OpenOffice 1.x isn’t in the game. Supposedly, OpenOffice 2.0 will be. If it ever shows up. Right now, all we know is how great it’s going to be. Sounds a lot like Longhorn to me.

Why is OpenOffice so important? Imagine you’re a CIO. How do you decide on your standard desktop? Only two factors matter. Avoiding headaches is one. Reducing your costs is the other.

Add one more Windows/MS Office machine to the ones already in place and no worries, mate. Add a Linux/OpenOffice 1.x machine and you have migraine after migraine.

Employees live in MS Office. Yes, you can run it through Citrix but what’s the point? It makes employees dependent on the network, you have to buy the same number of licenses anyway, and you have to buy and manage Citrix. You can run MS Office on Linux desktops using Crossover Office, too, but does that really solve anything? I like the folks at CodeWeavers, and being able to run MS Office XP is terrific. But for your average CIO, once you commit to MS Office you might as well run Windows.

Solve the office suite and the rest of the challenge of integrating desktop Linux falls into place fairly easily. Increasingly, enterprise applications use browser-based clients. Crossover Office or Citrix solves much of the rest, and the pricing and license terms of open source software has great appeal to your average CIO.

Once you stop causing headaches.

Now I know open source isn’t about understanding customers. It’s about programmers scratching their personal itches. That’s the greatest strength of the open source movement.

It’s also the movement’s greatest weakness. If anyone was focused on succeeding in the marketplace they’d be investing heavily in OpenOffice, they’d set deadlines and design targets, offer bonuses for defect detection and resolution and otherwise do everything they could to take advantage of the current opportunity.

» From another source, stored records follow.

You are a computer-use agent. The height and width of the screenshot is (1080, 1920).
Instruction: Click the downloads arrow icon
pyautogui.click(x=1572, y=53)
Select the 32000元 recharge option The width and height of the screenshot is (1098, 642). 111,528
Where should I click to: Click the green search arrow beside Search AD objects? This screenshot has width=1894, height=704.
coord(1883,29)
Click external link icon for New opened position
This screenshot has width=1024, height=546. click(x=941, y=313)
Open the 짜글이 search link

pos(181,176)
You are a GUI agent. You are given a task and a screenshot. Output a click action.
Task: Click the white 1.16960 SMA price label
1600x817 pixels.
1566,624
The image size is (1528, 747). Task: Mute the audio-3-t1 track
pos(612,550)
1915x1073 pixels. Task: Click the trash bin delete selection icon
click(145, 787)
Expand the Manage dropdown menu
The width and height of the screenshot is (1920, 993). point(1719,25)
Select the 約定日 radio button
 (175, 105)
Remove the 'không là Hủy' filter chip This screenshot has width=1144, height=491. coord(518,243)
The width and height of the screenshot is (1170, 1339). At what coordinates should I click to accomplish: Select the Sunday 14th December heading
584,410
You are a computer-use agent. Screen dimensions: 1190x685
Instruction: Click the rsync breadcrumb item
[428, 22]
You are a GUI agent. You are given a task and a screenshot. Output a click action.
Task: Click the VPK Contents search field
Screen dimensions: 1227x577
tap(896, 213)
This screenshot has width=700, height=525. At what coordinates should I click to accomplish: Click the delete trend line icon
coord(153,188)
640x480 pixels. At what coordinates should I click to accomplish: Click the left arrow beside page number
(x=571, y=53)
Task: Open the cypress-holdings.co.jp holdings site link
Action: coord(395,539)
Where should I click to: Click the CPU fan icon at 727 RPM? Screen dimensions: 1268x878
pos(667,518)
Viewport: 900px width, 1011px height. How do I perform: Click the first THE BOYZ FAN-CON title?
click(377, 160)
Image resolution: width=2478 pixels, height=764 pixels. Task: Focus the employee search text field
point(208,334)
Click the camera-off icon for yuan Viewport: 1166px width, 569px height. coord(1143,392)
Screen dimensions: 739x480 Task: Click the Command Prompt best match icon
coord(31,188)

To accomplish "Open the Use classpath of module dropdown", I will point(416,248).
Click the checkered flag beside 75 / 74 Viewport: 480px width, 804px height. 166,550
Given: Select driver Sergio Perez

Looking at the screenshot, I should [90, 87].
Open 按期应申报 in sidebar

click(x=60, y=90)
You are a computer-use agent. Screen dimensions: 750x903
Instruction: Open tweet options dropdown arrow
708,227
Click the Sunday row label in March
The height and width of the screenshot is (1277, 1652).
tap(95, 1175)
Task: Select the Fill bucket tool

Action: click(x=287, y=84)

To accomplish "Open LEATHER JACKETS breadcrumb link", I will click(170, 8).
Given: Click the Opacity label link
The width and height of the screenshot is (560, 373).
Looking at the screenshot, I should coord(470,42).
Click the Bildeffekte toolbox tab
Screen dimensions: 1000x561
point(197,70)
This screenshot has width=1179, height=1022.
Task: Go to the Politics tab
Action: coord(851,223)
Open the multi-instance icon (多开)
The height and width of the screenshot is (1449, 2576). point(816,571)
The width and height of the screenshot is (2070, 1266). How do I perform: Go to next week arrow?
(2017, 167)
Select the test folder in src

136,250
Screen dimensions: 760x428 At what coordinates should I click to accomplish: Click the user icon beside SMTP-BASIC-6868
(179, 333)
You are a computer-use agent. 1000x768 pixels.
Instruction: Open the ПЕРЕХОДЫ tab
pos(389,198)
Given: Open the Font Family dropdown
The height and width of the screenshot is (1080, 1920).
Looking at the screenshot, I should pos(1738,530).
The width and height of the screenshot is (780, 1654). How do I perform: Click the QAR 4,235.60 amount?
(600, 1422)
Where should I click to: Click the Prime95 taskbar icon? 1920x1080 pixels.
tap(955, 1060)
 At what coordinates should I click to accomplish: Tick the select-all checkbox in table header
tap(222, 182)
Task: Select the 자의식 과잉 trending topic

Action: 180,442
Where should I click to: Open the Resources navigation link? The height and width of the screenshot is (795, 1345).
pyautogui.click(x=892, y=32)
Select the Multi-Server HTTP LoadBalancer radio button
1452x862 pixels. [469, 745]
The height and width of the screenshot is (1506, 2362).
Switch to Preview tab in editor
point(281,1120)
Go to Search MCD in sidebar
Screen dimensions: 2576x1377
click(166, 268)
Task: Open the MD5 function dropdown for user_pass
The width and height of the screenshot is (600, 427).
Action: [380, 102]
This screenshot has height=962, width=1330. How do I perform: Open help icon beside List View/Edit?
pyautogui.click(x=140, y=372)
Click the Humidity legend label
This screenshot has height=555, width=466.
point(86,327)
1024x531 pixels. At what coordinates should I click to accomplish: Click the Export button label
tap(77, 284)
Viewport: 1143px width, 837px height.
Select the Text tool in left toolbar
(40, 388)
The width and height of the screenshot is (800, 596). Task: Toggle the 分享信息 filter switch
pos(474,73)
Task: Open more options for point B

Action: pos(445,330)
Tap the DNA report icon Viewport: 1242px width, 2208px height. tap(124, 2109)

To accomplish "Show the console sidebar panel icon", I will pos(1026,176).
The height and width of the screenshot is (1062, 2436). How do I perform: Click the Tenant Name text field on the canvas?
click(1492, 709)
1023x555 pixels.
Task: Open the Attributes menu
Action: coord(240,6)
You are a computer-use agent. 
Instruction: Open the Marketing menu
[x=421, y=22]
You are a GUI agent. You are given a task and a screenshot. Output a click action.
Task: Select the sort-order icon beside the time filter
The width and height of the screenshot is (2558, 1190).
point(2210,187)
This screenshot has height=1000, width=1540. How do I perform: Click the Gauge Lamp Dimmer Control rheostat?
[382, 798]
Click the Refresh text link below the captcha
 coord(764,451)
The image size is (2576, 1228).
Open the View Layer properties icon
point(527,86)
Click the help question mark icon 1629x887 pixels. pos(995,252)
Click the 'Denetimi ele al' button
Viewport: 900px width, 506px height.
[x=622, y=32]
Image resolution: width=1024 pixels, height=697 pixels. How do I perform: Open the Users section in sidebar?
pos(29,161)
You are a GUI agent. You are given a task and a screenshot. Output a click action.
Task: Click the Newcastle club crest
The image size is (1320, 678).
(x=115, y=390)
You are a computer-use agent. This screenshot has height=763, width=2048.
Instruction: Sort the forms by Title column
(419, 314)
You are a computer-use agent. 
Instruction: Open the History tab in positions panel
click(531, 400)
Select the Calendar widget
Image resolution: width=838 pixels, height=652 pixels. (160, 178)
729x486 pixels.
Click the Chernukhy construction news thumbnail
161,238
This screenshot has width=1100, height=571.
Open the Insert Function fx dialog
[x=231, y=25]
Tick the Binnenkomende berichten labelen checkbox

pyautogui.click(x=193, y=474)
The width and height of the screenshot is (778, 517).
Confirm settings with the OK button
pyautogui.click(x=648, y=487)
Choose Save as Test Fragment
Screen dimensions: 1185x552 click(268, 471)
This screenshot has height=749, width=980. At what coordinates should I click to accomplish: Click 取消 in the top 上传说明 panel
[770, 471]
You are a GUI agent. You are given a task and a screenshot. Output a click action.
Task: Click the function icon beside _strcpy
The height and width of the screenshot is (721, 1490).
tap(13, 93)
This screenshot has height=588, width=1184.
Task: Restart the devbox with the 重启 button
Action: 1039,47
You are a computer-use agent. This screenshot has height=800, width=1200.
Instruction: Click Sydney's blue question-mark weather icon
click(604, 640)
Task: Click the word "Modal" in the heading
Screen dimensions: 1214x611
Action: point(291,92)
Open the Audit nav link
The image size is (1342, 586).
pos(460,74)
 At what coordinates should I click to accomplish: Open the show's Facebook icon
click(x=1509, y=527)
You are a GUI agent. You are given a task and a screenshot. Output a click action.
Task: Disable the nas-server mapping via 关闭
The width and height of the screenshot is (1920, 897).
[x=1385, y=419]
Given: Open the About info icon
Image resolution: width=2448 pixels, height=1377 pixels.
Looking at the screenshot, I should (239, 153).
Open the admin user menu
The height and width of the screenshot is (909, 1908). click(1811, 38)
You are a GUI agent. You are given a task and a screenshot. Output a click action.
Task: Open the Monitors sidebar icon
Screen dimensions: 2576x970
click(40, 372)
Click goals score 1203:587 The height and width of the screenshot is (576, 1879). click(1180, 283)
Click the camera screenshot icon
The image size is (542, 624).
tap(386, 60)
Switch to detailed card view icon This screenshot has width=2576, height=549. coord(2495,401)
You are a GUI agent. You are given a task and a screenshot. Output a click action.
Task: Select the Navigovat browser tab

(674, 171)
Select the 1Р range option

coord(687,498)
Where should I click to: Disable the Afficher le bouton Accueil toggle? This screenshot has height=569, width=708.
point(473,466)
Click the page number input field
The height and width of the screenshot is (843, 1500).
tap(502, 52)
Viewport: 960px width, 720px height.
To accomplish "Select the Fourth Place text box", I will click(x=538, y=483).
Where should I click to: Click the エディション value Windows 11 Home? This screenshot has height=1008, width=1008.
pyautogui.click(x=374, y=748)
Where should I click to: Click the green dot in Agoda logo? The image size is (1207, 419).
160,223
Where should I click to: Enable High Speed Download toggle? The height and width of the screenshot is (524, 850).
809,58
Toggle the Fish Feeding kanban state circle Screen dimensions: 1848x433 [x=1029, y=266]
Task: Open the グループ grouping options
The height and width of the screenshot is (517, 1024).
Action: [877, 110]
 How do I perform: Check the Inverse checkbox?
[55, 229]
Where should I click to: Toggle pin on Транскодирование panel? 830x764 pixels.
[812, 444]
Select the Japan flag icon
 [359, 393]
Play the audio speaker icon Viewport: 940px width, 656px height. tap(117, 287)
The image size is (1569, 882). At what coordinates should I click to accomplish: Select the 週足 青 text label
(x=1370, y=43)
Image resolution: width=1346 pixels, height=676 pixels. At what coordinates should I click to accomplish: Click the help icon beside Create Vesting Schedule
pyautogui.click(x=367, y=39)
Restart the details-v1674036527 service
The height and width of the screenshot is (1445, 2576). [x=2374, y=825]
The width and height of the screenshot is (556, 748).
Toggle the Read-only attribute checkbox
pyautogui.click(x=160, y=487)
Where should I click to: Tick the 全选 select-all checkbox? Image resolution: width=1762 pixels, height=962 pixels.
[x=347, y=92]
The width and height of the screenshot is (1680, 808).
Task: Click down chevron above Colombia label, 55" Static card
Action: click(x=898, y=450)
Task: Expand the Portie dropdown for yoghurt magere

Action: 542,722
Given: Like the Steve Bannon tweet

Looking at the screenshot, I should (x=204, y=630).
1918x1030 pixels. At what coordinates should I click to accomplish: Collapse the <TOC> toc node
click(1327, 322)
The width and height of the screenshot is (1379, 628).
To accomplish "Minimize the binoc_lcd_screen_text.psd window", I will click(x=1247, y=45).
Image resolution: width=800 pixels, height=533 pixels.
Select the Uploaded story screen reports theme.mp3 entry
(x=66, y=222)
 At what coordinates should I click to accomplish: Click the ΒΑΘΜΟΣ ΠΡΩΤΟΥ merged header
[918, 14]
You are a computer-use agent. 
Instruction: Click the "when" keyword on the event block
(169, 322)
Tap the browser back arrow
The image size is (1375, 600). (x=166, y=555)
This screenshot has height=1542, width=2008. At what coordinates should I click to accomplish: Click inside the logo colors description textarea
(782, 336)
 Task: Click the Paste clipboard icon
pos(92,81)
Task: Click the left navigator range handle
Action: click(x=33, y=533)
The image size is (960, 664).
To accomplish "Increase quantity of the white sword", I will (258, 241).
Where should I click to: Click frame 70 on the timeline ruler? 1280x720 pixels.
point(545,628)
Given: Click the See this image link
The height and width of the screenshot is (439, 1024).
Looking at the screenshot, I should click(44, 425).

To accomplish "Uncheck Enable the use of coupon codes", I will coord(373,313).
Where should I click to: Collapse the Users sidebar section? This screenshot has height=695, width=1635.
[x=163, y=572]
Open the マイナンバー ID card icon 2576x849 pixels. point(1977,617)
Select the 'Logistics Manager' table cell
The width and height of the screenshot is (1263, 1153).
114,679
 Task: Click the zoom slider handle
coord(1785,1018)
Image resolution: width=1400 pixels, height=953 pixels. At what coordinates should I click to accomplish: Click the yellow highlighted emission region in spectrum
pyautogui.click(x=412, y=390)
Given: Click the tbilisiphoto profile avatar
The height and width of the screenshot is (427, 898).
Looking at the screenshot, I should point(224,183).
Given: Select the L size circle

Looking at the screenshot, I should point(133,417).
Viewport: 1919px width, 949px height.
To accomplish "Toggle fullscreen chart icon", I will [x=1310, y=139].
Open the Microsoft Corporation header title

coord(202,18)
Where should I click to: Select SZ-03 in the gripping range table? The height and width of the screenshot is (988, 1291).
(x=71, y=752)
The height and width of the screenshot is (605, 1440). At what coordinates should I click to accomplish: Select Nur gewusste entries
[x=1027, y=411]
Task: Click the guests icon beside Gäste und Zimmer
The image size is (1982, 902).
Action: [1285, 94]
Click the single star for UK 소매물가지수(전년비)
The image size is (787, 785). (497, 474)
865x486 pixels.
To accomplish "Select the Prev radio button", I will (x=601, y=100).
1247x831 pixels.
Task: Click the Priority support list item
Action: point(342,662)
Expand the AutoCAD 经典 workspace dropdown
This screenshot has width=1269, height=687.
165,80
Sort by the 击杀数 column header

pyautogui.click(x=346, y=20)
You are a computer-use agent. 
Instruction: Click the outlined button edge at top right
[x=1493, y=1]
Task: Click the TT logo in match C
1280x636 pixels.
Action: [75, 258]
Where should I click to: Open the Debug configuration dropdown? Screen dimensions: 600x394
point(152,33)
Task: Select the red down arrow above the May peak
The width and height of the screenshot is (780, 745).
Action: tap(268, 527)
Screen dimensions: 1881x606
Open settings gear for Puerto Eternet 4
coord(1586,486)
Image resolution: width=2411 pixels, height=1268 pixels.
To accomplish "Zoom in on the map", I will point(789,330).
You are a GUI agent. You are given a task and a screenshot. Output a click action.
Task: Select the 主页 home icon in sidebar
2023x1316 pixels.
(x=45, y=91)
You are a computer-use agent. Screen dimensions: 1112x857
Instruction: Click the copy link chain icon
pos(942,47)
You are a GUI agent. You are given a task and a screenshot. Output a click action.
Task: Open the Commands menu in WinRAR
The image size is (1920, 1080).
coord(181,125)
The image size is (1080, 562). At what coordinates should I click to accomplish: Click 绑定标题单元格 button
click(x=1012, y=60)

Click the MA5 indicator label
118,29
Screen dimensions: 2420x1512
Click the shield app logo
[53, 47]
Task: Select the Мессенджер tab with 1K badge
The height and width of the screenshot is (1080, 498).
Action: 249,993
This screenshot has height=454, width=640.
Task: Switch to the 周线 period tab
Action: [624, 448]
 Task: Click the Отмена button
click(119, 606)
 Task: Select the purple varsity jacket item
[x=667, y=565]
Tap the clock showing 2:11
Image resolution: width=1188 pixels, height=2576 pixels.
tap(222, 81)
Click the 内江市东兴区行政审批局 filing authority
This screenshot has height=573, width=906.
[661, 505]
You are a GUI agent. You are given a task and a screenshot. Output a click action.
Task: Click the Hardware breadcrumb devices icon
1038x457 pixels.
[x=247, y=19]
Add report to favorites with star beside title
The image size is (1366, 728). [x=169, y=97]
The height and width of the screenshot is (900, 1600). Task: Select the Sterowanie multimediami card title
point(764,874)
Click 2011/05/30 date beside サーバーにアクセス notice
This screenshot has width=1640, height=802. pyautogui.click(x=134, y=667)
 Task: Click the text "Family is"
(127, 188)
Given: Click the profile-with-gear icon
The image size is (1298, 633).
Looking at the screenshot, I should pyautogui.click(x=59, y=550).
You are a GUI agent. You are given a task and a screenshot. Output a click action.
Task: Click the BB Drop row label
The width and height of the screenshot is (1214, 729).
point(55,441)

Heck, I’d think IBM would spend the chump change necessary to get this out the door just to get its revenge for Microsoft’s duplicity about OS/2. Guess not.

It’s a shame. Here’s a huge opportunity, just waiting for someone to take advantage of it. Corel isn’t going to go after it — it gave up on Linux even before Microsoft bought its 25% share. Sun Microsystems has the biggest stake in this, since it owns StarOffice, which is the same as OpenOffice except for where it isn’t.

Oh, never mind — for Sun, the desktop is an afterthought. It cares about servers. And for the kids at, the whole project is a labor of love, not a matter of profit. That means that in the end, desktop Linux will only succeed by accident. Windows, in contrast, succeeds because the sharks who run Microsoft want it to.

I know where I’d place my bet. It’s too bad too — I was rooting for you.